É a tal postura leninista. Essa mesma
imprensa tem levado a sério uma CPI comandada por um senador acusado de desviar
quase R$ 300 milhões, e relatada por Renan Calheiros
Rodrigo Constantino
Acompanhei de perto todo o governo Trump aqui dos Estados Unidos. Já estudava sobre política norte-americana faz tempo, e por isso sabia da crescente radicalização da esquerda democrata. Mas o que se viu durante os anos Trump foi sem precedentes. O establishment democrata jogou qualquer resquício de apreço pelas instituições fora, pois era preciso se livrar da “terrível ameaça autoritária”. E fez isso com a cumplicidade da mídia mainstream, que odeia Trump.
Claro que podem existir
fatores distintos que aproximaram pessoas bem diferentes numa mesma cruzada.
Alguns partiram para o ataque por questões ideológicas, outros por disputa de
poder, e um terceiro grupo pode ter agido por aspectos mais estéticos mesmo,
uma ojeriza irracional ao “homem laranja” com cabelo estranho. Criaram até a
expressão “Trump Derangement Syndrome” para explicar a patologia. O fato
é que estavam todos unidos num único propósito: derrubar Trump. E, para tanto,
não mediram esforços.
Eis aí a raiz do principal
problema: a velha máxima leninista de que os “nobres fins” justificam quaisquer
meios.
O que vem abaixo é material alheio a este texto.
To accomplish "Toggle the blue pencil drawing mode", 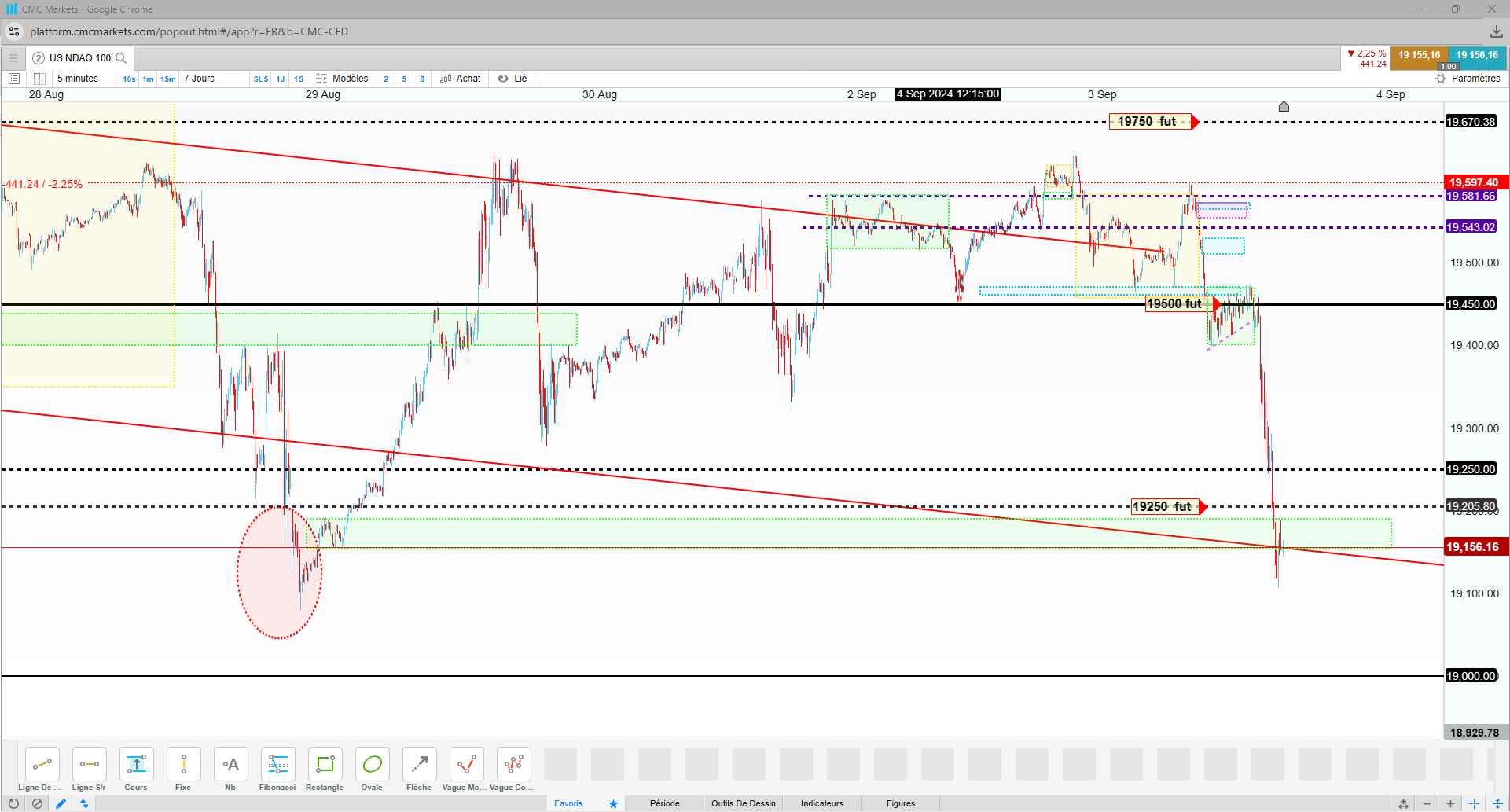I will tap(61, 803).
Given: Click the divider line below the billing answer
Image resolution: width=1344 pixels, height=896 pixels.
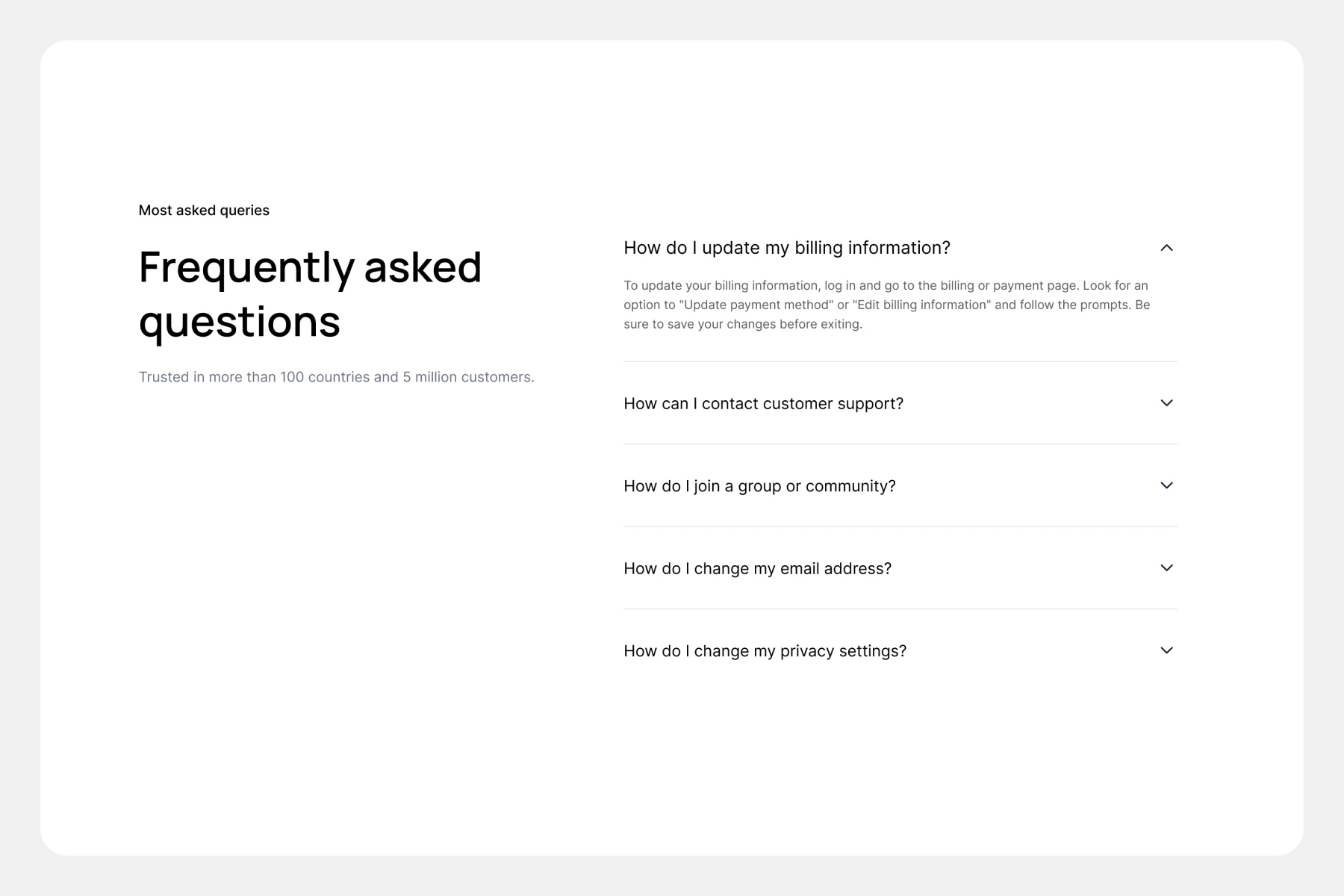Looking at the screenshot, I should (x=900, y=361).
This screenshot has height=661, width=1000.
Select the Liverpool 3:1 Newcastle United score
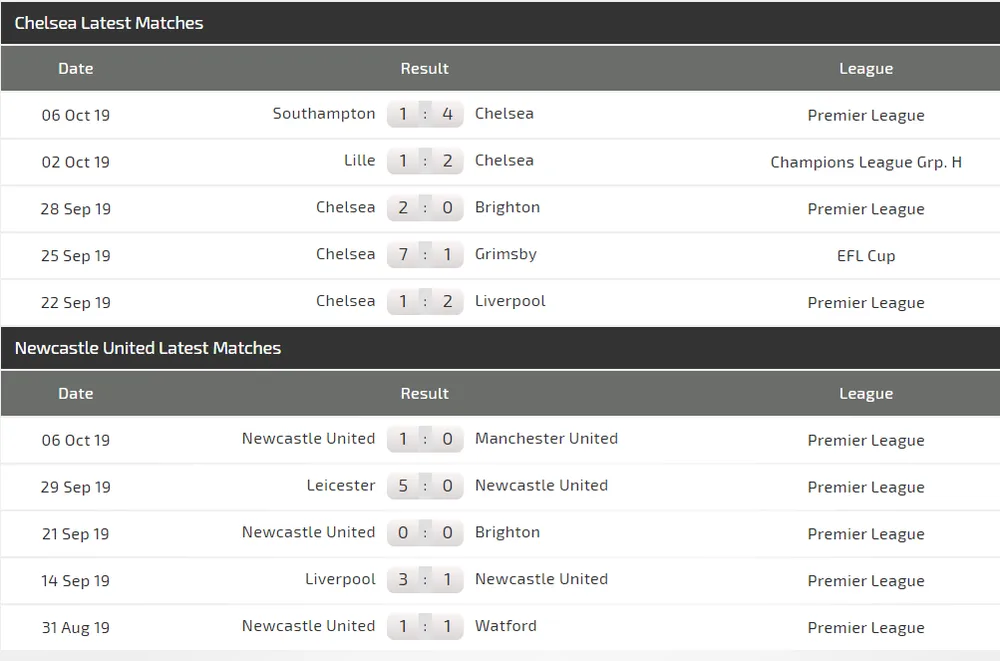425,580
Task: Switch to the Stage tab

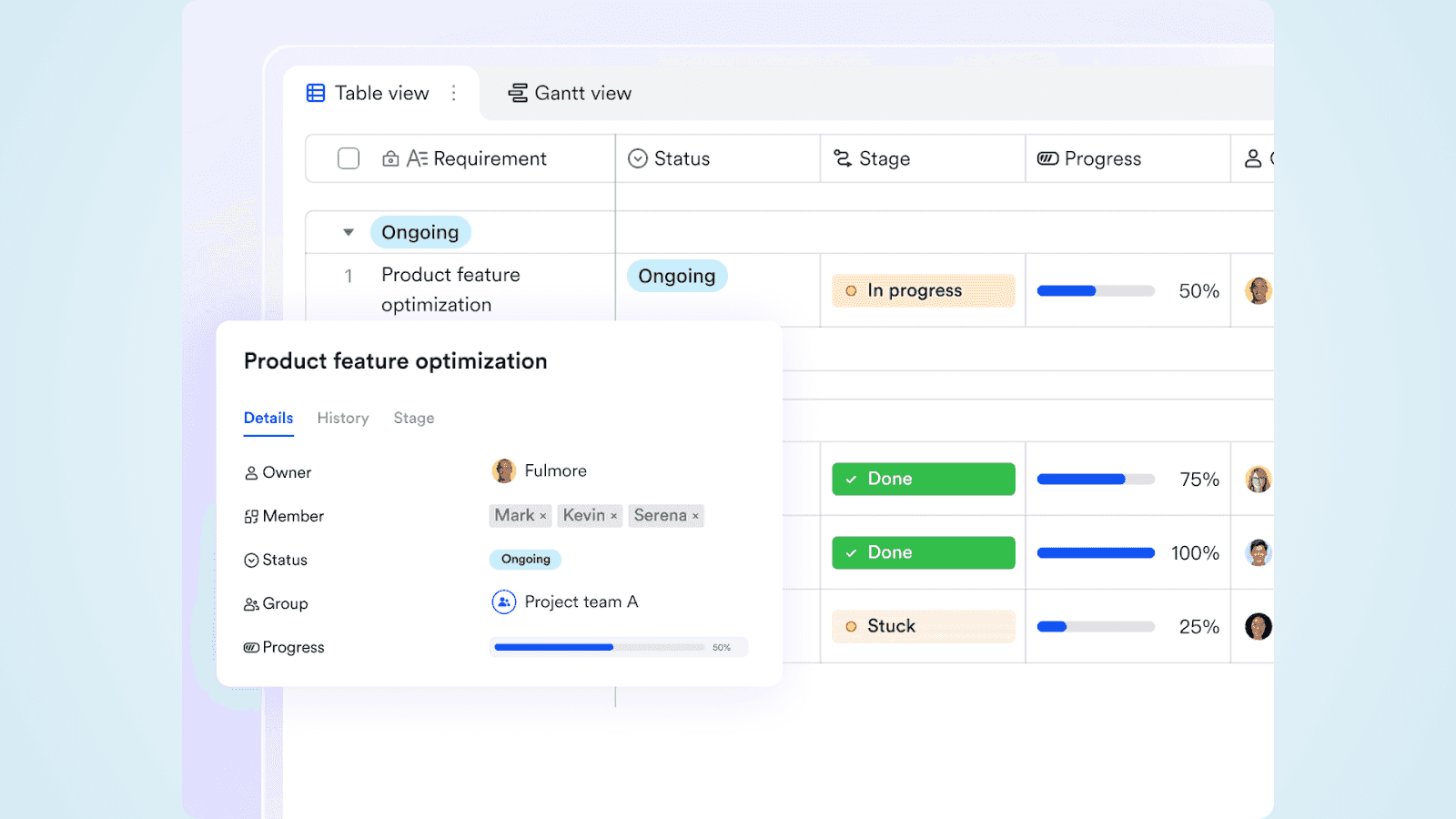Action: (413, 418)
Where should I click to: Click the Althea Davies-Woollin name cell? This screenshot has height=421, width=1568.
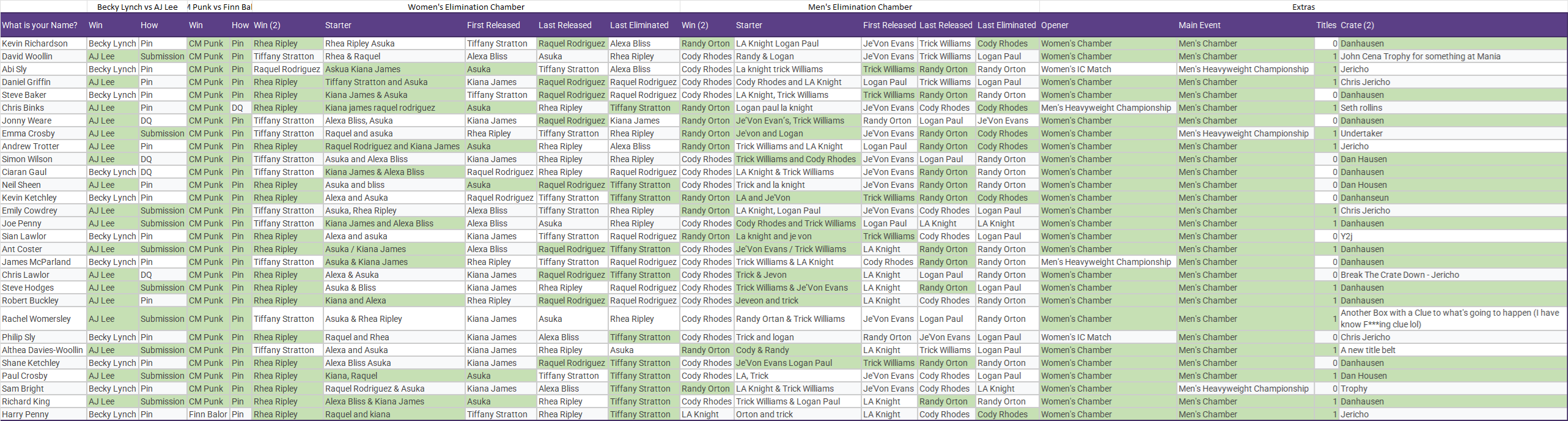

Segura da necessidade de colocar Trump para escanteio, essa turma não se
preocupou em usar os instrumentos menos republicanos nessa caçada. Trump era a
real ameaça às instituições, repetiam com cinismo ou convicção, enquanto
rasgavam as próprias instituições que alegavam defender. Nesses quatro anos, a
democracia norte-americana se enfraqueceu, sem falar do tecido social
esgarçado. E o maior culpado não foi Trump, mas sim seus adversários, seus
inimigos.
Antonin Scalia foi o primeiro
“justice” (o termo usado para os magistrados da Suprema Corte americana)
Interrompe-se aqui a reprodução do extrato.